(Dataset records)
----------

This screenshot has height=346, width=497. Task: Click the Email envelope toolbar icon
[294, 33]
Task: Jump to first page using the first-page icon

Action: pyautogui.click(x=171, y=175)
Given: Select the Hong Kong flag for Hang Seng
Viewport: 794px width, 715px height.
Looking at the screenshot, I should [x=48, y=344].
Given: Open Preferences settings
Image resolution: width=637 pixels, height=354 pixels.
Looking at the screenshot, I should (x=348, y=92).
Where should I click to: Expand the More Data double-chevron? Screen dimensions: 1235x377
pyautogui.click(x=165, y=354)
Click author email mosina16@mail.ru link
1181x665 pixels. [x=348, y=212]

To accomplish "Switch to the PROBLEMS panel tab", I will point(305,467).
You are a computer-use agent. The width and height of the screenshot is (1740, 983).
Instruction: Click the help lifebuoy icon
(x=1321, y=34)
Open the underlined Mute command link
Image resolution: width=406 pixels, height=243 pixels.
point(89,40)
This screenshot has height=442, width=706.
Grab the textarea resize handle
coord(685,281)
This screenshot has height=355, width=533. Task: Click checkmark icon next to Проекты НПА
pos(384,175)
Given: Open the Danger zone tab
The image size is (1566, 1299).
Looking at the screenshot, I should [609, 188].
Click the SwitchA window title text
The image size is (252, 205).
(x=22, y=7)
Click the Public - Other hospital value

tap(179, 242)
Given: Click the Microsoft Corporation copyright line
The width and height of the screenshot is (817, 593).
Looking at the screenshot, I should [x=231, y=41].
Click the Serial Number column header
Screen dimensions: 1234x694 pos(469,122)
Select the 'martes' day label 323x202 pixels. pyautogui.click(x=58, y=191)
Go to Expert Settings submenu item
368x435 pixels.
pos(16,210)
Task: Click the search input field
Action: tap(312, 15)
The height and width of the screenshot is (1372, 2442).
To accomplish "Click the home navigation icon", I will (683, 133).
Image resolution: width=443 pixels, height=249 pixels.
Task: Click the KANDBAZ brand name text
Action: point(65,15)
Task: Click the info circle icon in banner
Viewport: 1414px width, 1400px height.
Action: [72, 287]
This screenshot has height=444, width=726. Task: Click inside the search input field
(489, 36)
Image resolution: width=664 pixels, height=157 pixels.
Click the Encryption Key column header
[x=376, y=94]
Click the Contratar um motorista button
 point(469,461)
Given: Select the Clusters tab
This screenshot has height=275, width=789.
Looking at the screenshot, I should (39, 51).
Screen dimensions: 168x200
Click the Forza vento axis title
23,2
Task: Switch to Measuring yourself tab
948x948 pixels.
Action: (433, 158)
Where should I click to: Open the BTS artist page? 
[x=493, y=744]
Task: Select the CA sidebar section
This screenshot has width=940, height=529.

----------

### [Work to complete]
Extract the lines of the material above, beginning with its first line and ending after the line that contains "(x=1321, y=34)". Reproduce them verbatim.

### [Output of the exercise]
This screenshot has height=346, width=497. Task: Click the Email envelope toolbar icon
[294, 33]
Task: Jump to first page using the first-page icon

Action: pyautogui.click(x=171, y=175)
Given: Select the Hong Kong flag for Hang Seng
Viewport: 794px width, 715px height.
Looking at the screenshot, I should [x=48, y=344].
Given: Open Preferences settings
Image resolution: width=637 pixels, height=354 pixels.
Looking at the screenshot, I should (x=348, y=92).
Where should I click to: Expand the More Data double-chevron? Screen dimensions: 1235x377
pyautogui.click(x=165, y=354)
Click author email mosina16@mail.ru link
1181x665 pixels. [x=348, y=212]

To accomplish "Switch to the PROBLEMS panel tab", I will point(305,467).
You are a computer-use agent. The width and height of the screenshot is (1740, 983).
Instruction: Click the help lifebuoy icon
(x=1321, y=34)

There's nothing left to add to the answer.